## ASSIGNMENT
Please count the lines of the data that contain "dropdown" and state only the total.

## INPUT DATA

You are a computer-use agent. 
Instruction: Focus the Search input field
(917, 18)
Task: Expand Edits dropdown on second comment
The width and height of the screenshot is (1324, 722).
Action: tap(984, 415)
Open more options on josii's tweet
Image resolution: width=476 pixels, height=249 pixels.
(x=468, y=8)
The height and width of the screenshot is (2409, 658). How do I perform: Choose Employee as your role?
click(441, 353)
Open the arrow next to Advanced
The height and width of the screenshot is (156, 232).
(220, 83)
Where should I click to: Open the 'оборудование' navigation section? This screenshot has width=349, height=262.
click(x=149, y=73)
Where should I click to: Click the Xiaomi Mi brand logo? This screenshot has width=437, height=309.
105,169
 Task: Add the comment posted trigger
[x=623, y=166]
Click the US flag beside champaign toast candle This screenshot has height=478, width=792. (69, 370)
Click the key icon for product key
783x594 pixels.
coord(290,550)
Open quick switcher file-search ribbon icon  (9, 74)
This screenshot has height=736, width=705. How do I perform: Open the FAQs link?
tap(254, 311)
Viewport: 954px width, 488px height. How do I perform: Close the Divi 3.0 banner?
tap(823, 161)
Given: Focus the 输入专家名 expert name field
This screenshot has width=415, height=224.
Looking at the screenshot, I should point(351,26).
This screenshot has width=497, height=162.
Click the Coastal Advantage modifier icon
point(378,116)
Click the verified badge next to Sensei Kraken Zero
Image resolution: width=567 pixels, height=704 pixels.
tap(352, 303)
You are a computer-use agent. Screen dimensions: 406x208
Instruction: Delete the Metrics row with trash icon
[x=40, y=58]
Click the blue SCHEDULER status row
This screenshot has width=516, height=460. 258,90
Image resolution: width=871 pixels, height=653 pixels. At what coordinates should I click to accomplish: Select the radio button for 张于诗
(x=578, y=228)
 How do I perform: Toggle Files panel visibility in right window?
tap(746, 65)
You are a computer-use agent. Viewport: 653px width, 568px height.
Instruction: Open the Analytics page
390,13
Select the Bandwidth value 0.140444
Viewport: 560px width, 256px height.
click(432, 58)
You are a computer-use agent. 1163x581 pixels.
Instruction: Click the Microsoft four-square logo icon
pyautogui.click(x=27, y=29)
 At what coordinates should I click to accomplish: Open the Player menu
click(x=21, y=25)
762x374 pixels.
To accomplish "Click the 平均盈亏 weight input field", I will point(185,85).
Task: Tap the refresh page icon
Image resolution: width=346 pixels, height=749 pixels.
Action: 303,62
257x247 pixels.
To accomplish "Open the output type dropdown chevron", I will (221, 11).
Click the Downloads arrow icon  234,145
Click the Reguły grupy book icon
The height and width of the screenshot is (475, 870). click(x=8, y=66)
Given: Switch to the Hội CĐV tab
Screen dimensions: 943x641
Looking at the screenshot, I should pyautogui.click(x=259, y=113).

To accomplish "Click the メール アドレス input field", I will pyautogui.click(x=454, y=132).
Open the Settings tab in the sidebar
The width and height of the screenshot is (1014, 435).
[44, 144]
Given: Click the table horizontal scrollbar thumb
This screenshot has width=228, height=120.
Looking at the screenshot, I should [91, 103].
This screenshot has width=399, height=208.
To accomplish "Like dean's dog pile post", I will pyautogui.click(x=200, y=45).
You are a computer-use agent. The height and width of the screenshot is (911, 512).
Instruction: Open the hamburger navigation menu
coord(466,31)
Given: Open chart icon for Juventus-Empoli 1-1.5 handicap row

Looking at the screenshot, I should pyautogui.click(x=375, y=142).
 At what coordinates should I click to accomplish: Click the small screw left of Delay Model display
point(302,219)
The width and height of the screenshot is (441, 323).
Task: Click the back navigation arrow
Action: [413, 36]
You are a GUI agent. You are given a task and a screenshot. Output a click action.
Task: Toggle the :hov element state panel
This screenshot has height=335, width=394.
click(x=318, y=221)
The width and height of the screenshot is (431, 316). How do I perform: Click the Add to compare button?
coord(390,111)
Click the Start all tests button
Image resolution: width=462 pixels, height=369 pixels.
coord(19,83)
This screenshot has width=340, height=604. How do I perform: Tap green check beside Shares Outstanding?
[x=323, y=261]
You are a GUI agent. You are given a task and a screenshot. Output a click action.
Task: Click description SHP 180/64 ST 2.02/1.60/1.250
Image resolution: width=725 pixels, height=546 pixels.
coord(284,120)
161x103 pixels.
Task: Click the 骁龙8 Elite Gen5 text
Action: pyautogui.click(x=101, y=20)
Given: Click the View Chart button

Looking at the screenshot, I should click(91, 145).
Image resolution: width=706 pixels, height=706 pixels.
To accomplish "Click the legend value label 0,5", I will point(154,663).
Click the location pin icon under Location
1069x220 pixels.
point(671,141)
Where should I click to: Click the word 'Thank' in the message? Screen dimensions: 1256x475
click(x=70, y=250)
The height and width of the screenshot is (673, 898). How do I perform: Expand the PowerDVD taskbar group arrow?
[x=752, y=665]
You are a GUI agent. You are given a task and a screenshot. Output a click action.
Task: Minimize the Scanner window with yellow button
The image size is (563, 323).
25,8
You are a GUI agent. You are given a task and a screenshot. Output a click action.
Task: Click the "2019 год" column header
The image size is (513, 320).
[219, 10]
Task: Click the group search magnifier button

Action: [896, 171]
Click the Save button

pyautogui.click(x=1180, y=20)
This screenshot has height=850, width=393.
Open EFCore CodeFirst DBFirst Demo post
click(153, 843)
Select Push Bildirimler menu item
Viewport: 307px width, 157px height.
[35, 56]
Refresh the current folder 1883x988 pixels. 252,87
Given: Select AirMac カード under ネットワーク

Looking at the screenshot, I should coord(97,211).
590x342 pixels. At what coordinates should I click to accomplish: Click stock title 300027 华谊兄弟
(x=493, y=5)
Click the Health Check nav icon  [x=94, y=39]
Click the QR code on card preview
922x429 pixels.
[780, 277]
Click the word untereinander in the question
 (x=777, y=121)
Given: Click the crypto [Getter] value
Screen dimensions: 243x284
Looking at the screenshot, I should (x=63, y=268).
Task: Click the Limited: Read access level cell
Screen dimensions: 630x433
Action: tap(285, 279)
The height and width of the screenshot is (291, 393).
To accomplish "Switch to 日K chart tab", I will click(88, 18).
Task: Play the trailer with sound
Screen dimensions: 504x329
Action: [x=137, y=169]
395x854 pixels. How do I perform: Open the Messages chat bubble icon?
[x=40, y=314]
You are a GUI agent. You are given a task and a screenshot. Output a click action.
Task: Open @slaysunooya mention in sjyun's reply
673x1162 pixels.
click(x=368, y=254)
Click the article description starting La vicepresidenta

## TASK RESPONSE
2